L’altro difetto sostanziale della proposta di Ferraris, oltre a questo dissesto temporale presente/futuro, è che rimuove completamente i problemi del presente, in primis la disuguaglianza crescente. Che la socializzazione del plusvalore del capitale industriale sia stata realizzata dalle socialdemocrazie europee, è una mezza verità, che funziona per il periodo del grande sviluppo economico dal secondo dopoguerra alla metà degli anni Settanta (precisamente fino alla crisi petrolifera del 1973) ma non funziona più per tutto quello che è venuto dopo. Se si torna a rileggere Marx non è perché si pensi di essere fermi agli effetti della prima rivoluzione industriale, ma è perché gli effetti della terza stanno tornando a produrre problemi analoghi, in proporzioni rapportate ai numeri di oggi, in termini di diseguaglianze. Certo, è ovvio che Marx non può bastare per chi cerchi la giusta interpretazione del presente. L’idea di fare uno sforzo immaginativo per guardare nel futuro e trarne ispirazione per l’azione politica nel presente è in fondo un’idea dello stesso Marx, ma un conto sono le previsioni sul futuro, un conto è l’analisi del presente. Considerare il presente come già risolto per quanto attiene alla socializzazione del capitale industriale sulla base di una visione ottimistica del futuro di alcuni scienziati ed economisti è un’operazione che rischia di confondere la sinistra, più che farla pensare.

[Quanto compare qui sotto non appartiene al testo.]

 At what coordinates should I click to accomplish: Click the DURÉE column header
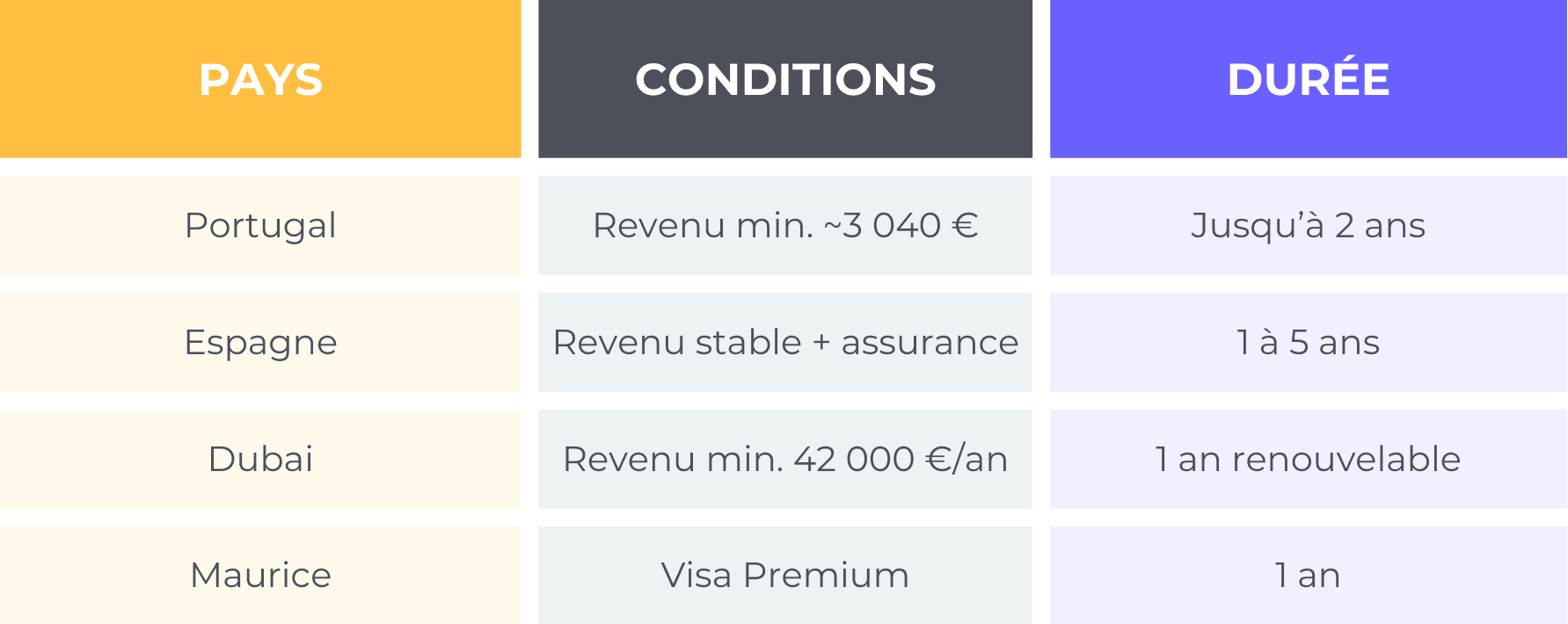(x=1308, y=79)
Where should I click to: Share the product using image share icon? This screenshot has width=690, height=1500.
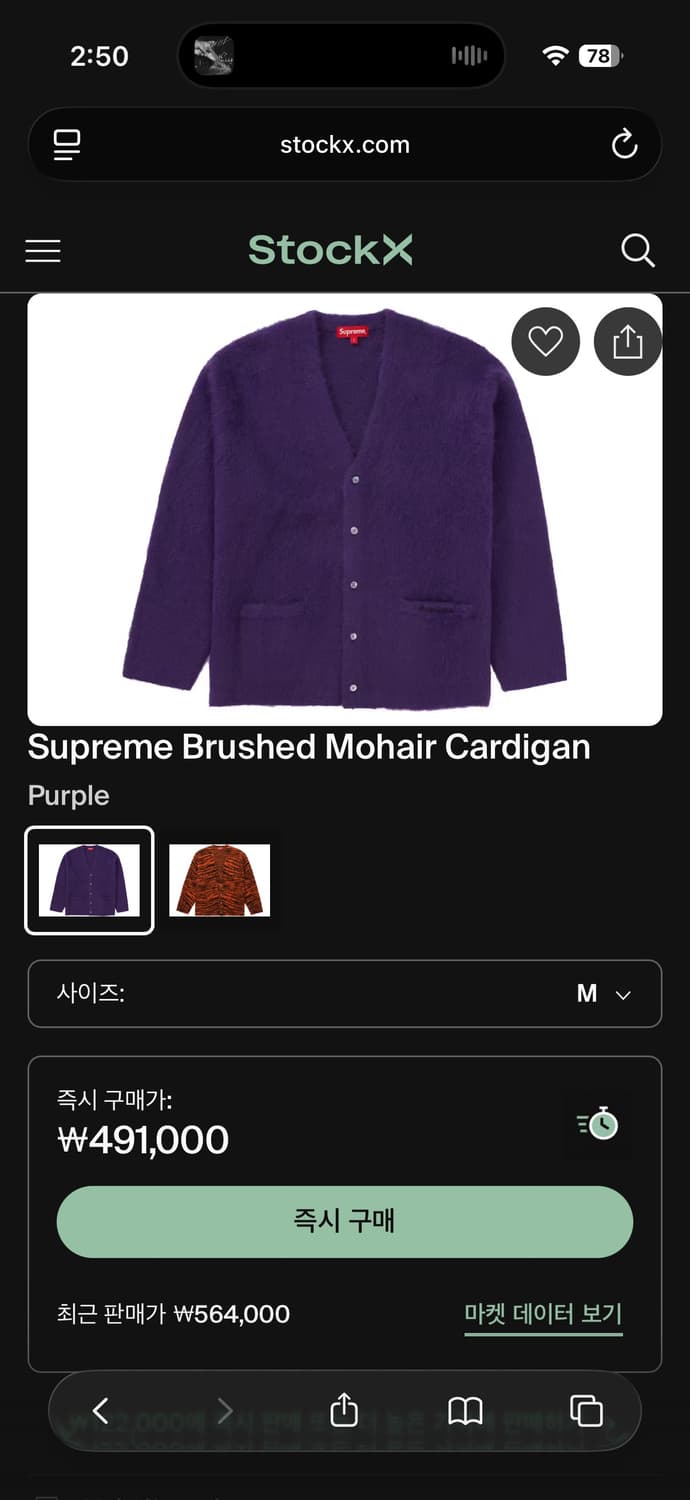tap(628, 342)
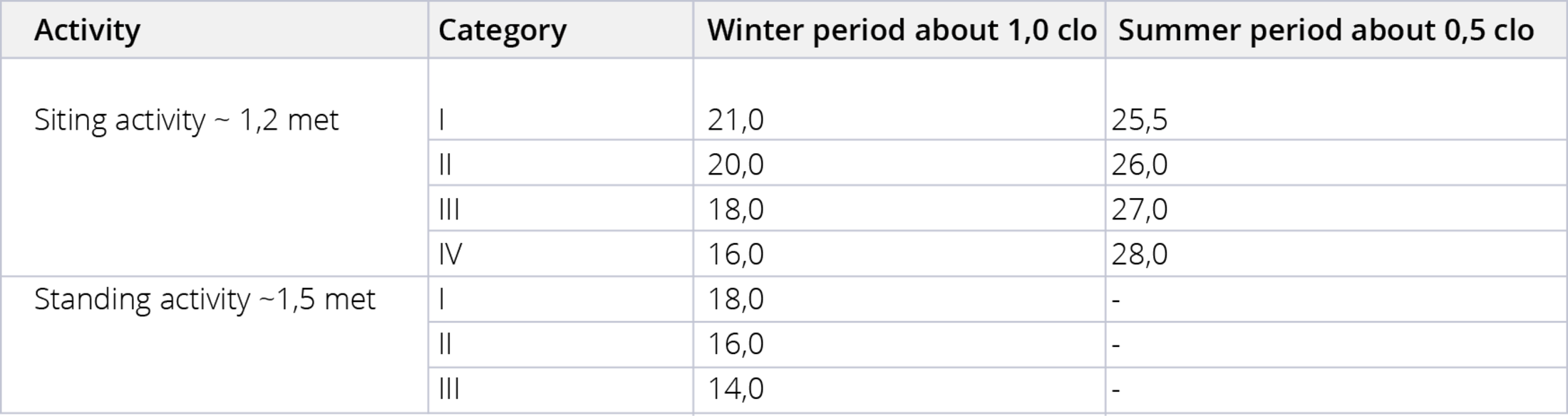This screenshot has height=416, width=1568.
Task: Click the 20,0 winter temperature cell
Action: click(x=899, y=163)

Puntuale e pieno di informazioni questo commento di Giulio Napoleoni. Ne ricavo: l’indicazione di alcuni libri da leggere, e davvero grazie di questo; un’analisi assai puntuale del perché il tema proposto da Maurizio Ferraris è profondamente interessante, e del perché meriterebbe di essere approfondito davvero (vabbè, la scanzonatura di Maurizio sarà servita a mettercelo nell’orecchio, come una pulce).

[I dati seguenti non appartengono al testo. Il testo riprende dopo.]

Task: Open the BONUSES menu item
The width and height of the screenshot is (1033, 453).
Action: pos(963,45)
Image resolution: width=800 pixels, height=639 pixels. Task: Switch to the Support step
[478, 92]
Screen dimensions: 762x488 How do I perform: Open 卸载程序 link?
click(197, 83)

A me personalmente libera una zona di chiarezza che attende espressione, di fenomeni da descrivere. Il lavoro di distinzione nel cumulo confuso di idee che il concetto di lavoro porta con sé Giulio ha cominciato a farlo. E a me lascia vedere che ciò per cui istintivamente riterrei il lavoro una dimensione da salvare per tutti, ANCHE UNA VOLTA LIBERATO DALLA FUNZIONE DI PRODURRE IL PARTICOLARE REDDITO DI CIASCUNO, è precisamente quella che non è sostituibile dalle attività che Giulio elenca almeno in una cosa: l’aspetto della disciplina. Dell’obbedienza al modo in cui le cose si debbono fare in quel campo specifico, e che dobbiamo conoscere anche e soprattutto per innovare. Dell’apprendimento. Della fatica, della concentrazione, della non-libertà momentanea. Dell’attenzione, fondamento attuale di quella che in termini disposizionali è la serietà di una persona. Dell’impegno non dismettibile a talento proprio, pena il crollo di ciò che si era cominciato a costruire. Della conoscenza, anzi del suo lato sofferto, il cosiddetto “mestiere che entra nel corpo”. Sì, anche del mestiere, appunto, una delle poche cose di cui agli uomini (uffa sì, anche alle donne, che barba) è lecito essere orgogliosi. E quanti altri ce ne sono di questi aspetti di fenomenologia del lavoro, sullo sfondo dei quali soltanto hanno senso i concetti di tempo libero, di gratuità, di otium, più o meno patrizio o romano, o bergamasco. Ecco, facciamola, una lista ragionata delle qualità di valore che ineriscono a ciò che in molte lingue si dice in una maniera che evoca la fatica di fare dei figli.